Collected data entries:
* * * *

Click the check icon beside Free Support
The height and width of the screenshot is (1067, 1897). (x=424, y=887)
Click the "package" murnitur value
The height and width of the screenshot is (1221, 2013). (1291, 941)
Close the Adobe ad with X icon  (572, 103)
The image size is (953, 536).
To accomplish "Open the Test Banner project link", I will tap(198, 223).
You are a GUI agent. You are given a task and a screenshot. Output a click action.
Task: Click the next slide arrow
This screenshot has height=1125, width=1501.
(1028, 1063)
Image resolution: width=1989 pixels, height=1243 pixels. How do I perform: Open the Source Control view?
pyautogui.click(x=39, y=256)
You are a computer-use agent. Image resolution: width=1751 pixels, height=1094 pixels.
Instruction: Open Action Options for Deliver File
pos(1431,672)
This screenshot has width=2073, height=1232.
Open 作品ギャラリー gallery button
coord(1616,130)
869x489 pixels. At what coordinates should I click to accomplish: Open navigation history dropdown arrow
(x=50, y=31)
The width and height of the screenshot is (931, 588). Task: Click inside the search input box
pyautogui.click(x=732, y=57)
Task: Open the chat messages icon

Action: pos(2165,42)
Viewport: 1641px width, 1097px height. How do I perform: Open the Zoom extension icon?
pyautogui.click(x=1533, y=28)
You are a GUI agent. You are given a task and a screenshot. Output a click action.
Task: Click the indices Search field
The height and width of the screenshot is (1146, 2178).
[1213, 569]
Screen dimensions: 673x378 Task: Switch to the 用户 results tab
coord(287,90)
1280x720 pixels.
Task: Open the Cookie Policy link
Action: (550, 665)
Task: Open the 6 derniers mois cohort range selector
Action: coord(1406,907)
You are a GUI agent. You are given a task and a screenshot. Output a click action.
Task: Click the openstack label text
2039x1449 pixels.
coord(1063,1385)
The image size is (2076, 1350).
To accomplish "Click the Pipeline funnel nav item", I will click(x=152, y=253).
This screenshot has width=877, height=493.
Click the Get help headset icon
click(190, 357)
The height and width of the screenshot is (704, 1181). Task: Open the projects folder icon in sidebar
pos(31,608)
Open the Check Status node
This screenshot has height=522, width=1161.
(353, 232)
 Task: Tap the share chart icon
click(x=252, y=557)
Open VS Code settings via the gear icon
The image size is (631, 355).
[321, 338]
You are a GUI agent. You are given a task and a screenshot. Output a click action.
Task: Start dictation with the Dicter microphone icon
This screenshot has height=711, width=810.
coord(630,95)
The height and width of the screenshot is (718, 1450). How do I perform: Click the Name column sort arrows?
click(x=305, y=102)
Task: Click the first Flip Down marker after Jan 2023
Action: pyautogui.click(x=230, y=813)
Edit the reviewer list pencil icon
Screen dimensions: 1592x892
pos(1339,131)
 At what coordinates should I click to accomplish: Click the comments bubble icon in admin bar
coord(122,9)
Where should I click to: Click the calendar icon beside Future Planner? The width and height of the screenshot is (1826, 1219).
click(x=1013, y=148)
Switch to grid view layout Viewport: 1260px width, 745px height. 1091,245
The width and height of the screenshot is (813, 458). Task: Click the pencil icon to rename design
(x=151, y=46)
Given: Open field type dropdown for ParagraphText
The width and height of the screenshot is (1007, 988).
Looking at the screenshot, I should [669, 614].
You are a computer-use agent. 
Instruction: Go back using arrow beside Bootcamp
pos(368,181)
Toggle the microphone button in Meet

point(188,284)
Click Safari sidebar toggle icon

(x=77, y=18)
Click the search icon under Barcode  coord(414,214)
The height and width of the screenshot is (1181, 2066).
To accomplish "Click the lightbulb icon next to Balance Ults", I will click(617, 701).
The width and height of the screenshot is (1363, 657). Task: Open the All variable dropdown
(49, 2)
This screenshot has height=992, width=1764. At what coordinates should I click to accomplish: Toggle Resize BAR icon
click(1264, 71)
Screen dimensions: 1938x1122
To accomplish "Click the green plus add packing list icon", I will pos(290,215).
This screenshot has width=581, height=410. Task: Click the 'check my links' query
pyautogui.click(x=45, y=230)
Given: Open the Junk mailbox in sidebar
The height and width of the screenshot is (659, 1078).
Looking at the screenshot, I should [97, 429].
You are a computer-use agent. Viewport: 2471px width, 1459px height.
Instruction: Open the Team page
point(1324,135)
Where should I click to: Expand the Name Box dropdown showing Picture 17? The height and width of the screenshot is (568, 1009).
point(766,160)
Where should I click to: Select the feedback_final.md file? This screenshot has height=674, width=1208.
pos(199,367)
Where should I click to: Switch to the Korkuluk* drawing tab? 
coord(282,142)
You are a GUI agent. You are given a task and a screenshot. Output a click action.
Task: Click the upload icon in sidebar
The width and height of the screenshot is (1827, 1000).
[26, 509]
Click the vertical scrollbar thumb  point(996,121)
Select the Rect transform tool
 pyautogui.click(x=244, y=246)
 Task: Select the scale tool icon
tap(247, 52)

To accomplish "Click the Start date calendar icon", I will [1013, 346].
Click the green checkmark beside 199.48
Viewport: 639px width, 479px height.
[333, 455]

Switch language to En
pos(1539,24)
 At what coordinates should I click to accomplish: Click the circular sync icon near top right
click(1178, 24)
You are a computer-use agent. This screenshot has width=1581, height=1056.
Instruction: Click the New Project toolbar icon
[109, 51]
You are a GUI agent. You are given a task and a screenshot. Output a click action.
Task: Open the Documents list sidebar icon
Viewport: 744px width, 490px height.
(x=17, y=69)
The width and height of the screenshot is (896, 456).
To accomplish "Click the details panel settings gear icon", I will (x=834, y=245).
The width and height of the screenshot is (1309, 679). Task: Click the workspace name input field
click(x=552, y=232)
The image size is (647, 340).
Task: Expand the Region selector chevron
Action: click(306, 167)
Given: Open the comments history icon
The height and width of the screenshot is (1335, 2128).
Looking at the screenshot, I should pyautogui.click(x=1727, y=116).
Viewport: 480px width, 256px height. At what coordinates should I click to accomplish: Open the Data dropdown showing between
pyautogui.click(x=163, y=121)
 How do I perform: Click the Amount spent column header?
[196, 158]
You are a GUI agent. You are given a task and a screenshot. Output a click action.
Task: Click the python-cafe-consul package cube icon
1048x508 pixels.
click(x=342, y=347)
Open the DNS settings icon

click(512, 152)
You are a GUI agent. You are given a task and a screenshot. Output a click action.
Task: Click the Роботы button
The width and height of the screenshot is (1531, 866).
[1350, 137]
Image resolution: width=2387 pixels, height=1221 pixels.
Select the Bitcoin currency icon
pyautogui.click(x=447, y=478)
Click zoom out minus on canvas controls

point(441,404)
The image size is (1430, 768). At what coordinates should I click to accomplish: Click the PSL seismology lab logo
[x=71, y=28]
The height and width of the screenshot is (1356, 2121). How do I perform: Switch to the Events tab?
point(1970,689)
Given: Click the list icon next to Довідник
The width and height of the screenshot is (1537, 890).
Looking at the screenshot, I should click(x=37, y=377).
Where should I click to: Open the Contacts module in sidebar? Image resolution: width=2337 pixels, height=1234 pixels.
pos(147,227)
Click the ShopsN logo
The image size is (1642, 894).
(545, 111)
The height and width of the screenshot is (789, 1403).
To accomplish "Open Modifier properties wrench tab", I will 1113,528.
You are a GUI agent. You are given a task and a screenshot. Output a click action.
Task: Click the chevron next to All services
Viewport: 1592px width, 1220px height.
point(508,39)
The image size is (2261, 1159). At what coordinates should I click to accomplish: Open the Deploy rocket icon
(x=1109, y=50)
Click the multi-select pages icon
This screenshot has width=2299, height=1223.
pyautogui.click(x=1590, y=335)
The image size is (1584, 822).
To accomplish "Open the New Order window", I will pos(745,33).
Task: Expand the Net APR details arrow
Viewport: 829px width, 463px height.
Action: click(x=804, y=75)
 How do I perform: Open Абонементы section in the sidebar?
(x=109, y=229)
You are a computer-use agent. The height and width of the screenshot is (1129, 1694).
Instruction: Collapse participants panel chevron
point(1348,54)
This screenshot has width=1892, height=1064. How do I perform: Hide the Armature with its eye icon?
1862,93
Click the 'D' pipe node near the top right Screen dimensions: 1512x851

* * * *

• _Aim of the task_: Set down, unchanged, the line that contains "This screenshot has width=1892, height=1064." together with every later line in the records, through the last one.

• _Answer for this exercise_:
This screenshot has width=1892, height=1064. How do I perform: Hide the Armature with its eye icon?
1862,93
Click the 'D' pipe node near the top right Screen dimensions: 1512x851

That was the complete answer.